Silver is soft and can become scratched easily. You can use a special silver cloth to polish your items. Do not use paper towels or tissues to polish your jewelry as they contain fibers that can scratch the silver.
When polishing, use long back-and-forth motions that mirror the grain of the silver. Do not rub in circles, as this will magnify any tiny scratches. Also, change to a different section of your cloth frequently to avoid placing tarnish back on the silver. You can use a Q-tip to get into small, detailed areas.
If your pieces are heavily tarnished and you don’t have the time to clean them, take them to a professional silver cleaner. Very old, fragile, or valuable pieces should also be cleaned by a professional.
Soap and water: Warm water and a mild, ammonia and phosphate free dishwashing liquid should be your first method if the polishing cloth fails to remove tarnish. Soap and water should also be used to clean your pieces before using any of the methods listed below.
Baking soda and water: Make a paste of baking soda and water and use a clean cloth to apply a pea-sized amount to the silver and polish. For detailed items, thin the paste with more water and use a clean, soft toothbrush to get into the small details, cracks and crevices. Run the silver piece under running warm water and dry with a clean lint free cloth.

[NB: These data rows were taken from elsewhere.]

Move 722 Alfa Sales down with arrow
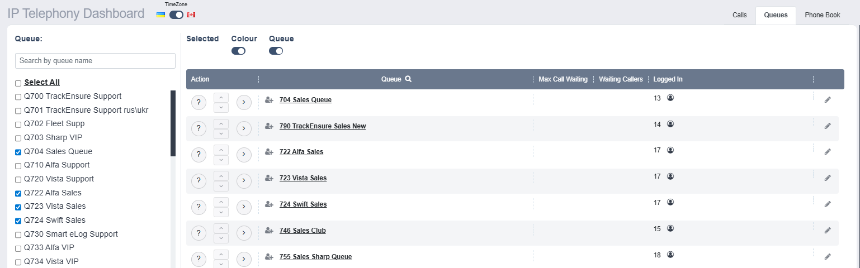Screen dimensions: 860x268 coord(221,160)
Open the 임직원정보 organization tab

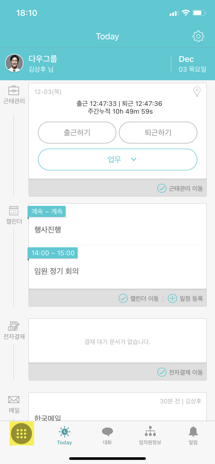coord(150,435)
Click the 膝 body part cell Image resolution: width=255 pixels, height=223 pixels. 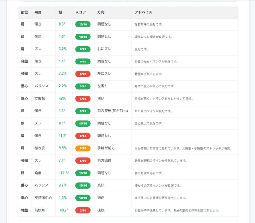[x=23, y=173]
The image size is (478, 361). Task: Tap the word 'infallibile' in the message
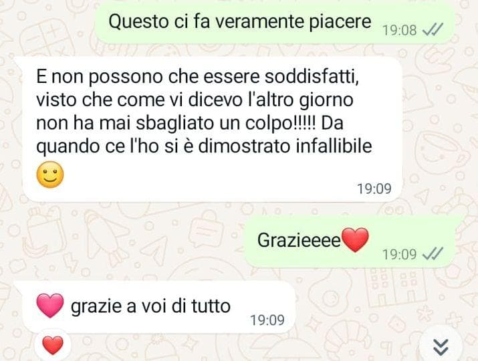[334, 146]
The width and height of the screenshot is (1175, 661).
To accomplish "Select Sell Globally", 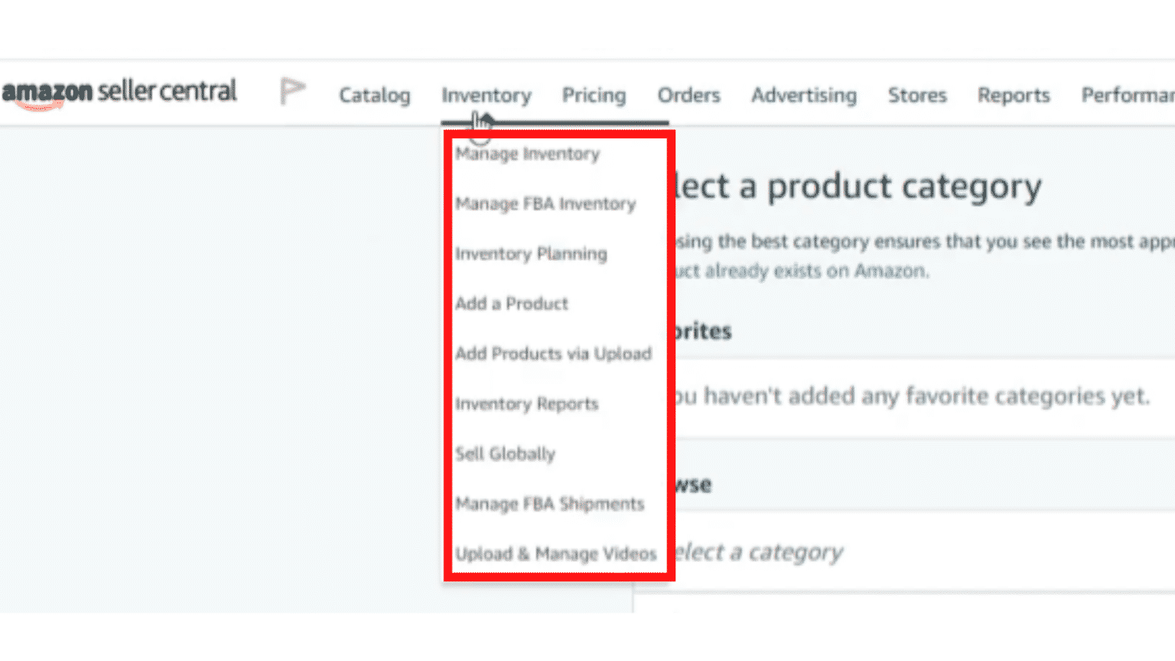I will pos(505,453).
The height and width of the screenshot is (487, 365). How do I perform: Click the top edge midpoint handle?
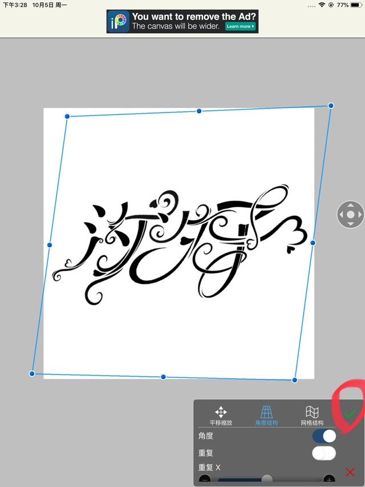click(199, 111)
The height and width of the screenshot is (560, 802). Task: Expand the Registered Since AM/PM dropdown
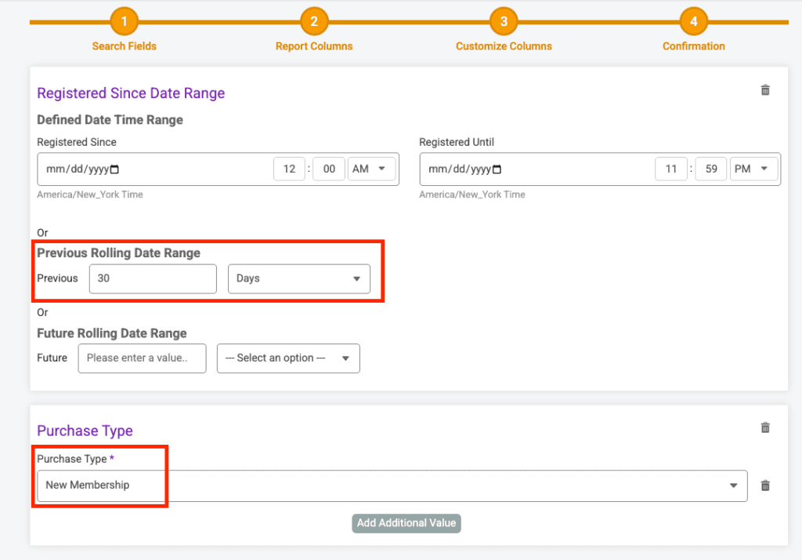tap(372, 169)
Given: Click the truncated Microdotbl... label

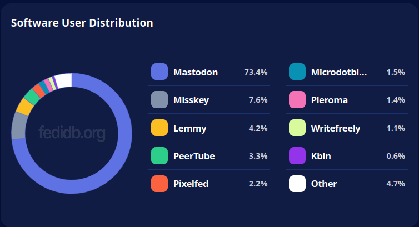Looking at the screenshot, I should click(x=339, y=72).
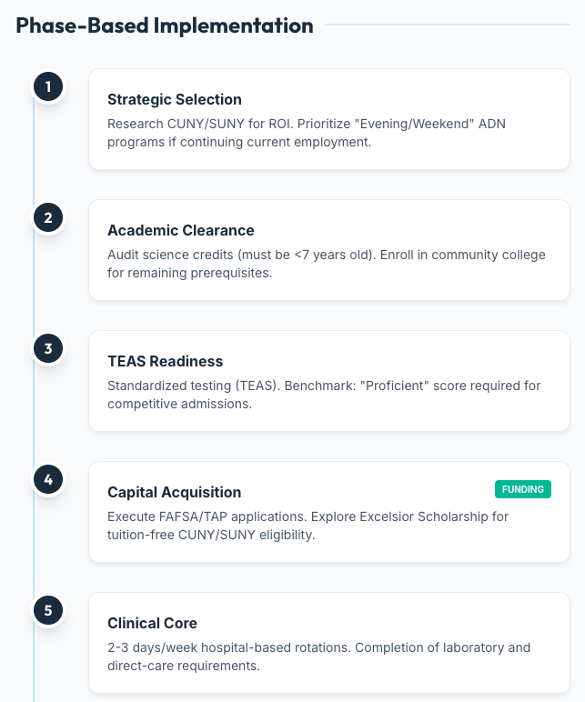The height and width of the screenshot is (702, 585).
Task: Click the horizontal divider beside the title
Action: (x=448, y=25)
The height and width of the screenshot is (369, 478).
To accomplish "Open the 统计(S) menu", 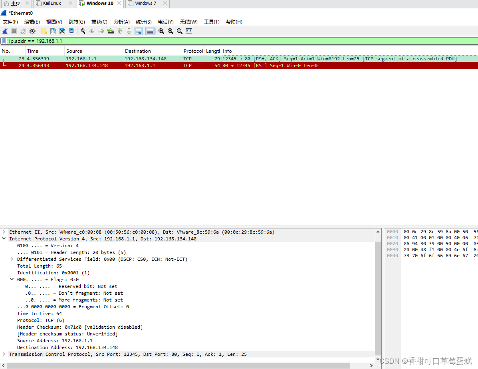I will pos(143,22).
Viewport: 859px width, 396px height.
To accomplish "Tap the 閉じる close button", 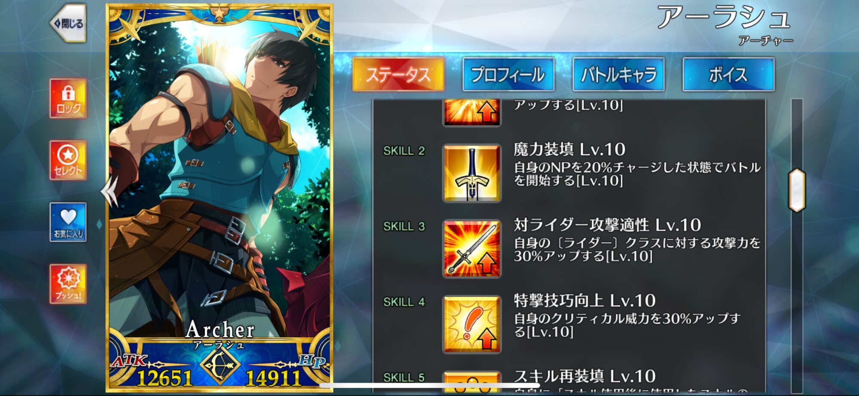I will pyautogui.click(x=69, y=23).
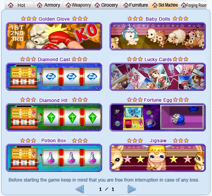The height and width of the screenshot is (196, 212).
Task: Click the next page arrow
Action: [x=132, y=189]
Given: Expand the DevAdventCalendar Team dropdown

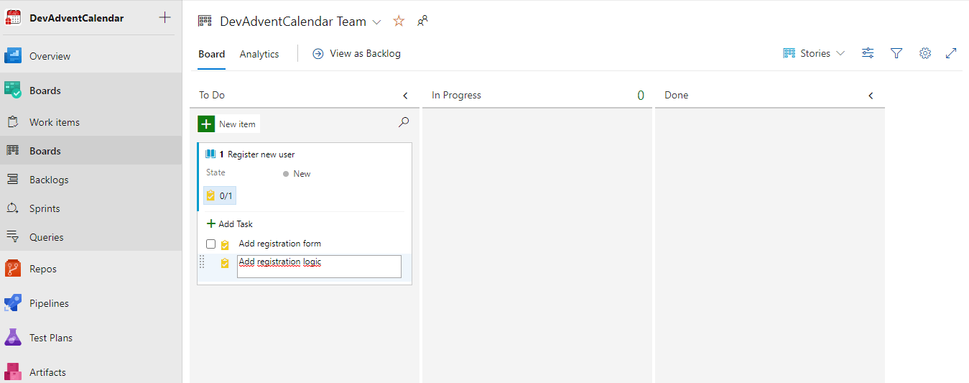Looking at the screenshot, I should click(376, 22).
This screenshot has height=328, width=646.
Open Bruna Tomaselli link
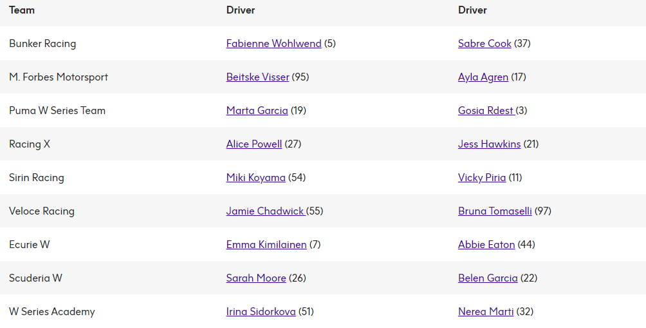[495, 211]
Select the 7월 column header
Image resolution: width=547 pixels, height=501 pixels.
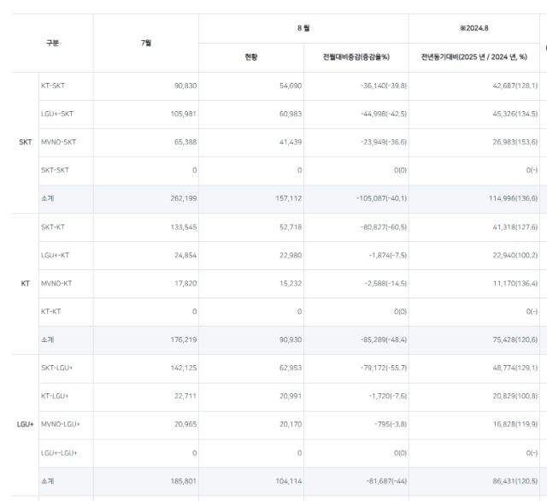pyautogui.click(x=145, y=43)
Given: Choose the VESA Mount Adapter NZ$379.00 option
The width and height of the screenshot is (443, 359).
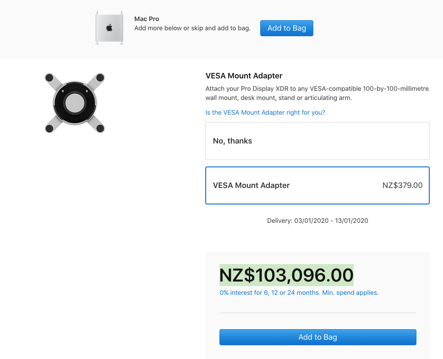Looking at the screenshot, I should [x=317, y=185].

Olive oil and lemon juice: Mix 1/2 cup lemon juice with 1 tsp. olive oil in a bowl large enough to hold the cleaning solution and a small microfiber cloth. Dip the cloth in the solution and wring it out so that it doesn’t drip, then polish the silver, rinse, and dry.
White vinegar and baking soda: Use this gentle cleaner to remove heavier tarnish that’s preventing you from polishing your silver. Soak the tarnished piece in a solution of 1/2 cup white vinegar and 2 tbsp. baking soda (be prepared for the fizzing!) for two to three hours, then rinse and dry.
Baking soda, salt, aluminum foil, and boiling water: You can take advantage of a simple chemical reaction to clean your silver: all you’ll need is some baking soda, salt, and aluminum foil. Line a glass roasting pan or the kitchen sink with aluminum foil, dull side facing down. Place the silver pieces on top of the aluminum foil. Then pour boiling water over the pieces until they are covered and add 2 tbsp. each of baking soda and salt. Stir the solution to allow the baking soda to dissolve — you don’t want any granules scratching the metal.
The reaction causes the tarnish to transfer to the foil, and in about 5-10 minutes you’ll see the tarnish “magically” disappear from the jewelry. (Be prepared for the smell of rotten eggs, though, as the sulfide tarnish comes off the silver.) Using salad tongs or nitrile gloves (not rubber gloves, which contain sulfur), remove the silver jewelry from the hot water or drain into a colander. Rinse the jewelry with water, then dry and buff with a soft cloth. Voila! Your silver should be sparkling clean and ready to keep you looking fabulous.
So don’t wait until tarnish has become so bad that you forget about your silver treasures or even get rid of them. Give your jewelry a fresh start today!